DCU Researchers Advance Medical Image Segmentation with New Vision-Language Model Ensemble
Researchers at Dublin City University’s Faculty of Engineering and Computing; Julia Dietlmeier, Oluwabukola Grace Adegboro, Vayangi Ganepola, Dr Claudia Mazo, and Prof Noel E. O’Connor, have developed a new approach to improve medical image segmentation.
Their work, a collaboration between the Insight SFI Research Centre for Data Analytics, the Centre for Research Training in Machine Learning, and the School of Computing, has been accepted for presentation at the Medical Imaging with Deep Learning (MIDL) 2025 conference.

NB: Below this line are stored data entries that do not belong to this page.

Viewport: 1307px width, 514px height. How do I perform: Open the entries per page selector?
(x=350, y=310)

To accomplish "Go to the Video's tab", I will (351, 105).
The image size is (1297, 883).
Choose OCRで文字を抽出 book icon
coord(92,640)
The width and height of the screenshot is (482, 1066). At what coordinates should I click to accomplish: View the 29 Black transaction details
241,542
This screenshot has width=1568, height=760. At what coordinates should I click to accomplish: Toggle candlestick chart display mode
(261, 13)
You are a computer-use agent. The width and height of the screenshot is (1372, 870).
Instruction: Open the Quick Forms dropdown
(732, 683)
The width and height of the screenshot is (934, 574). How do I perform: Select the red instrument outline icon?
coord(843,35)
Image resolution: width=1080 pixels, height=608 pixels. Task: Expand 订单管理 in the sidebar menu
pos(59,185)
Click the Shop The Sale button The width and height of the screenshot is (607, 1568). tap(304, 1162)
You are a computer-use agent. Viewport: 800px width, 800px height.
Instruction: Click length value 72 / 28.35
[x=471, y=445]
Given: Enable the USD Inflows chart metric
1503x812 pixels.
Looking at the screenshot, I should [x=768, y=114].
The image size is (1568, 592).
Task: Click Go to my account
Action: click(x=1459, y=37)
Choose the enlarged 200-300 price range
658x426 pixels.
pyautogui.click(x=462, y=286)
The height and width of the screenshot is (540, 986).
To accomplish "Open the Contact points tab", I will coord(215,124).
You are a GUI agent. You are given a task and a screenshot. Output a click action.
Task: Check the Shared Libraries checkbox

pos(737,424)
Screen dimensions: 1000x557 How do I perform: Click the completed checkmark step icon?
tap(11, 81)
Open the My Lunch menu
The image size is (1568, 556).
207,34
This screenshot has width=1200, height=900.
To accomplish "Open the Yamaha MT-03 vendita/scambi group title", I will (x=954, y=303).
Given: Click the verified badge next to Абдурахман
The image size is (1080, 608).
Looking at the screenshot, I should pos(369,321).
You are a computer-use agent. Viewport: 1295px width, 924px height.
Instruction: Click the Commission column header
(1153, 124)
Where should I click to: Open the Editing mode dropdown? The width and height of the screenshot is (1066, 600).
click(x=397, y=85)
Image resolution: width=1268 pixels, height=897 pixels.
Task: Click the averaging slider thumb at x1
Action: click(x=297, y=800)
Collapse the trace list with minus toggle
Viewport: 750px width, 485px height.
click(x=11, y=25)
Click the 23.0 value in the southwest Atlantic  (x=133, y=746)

The team introduced an ensemble-based approach that combines CLIP-derived vision-language segmentation models (BiomedCLIPSeg and CLIPSeg) with a lightweight convolutional neural network (UNet).
Instead of focusing on text prompt engineering, the researchers applied stacking techniques to fuse model outputs, resulting in significant accuracy improvements on several benchmark datasets. Notably, their BiomedCLIPSeg ensemble achieved a 6.3 percent improvement on the BKAI polyp dataset.
Across five public datasets, including radiology and non-radiology imaging, the ensemble models consistently outperformed individual vision-language models in most cases.
However, results also revealed varied performance across datasets, with some combinations underperforming compared to leading models like CRIS, suggesting new directions for future research. The approach showed clear benefits in reducing false positives and negatives in key examples.
This work highlights the potential of collaborative model design to enhance medical diagnostics. With further refinement, the DCU team’s method could contribute significantly to clinical applications where segmentation precision is critical.
Their code and models are openly available, enabling continued exploration and development within the research community.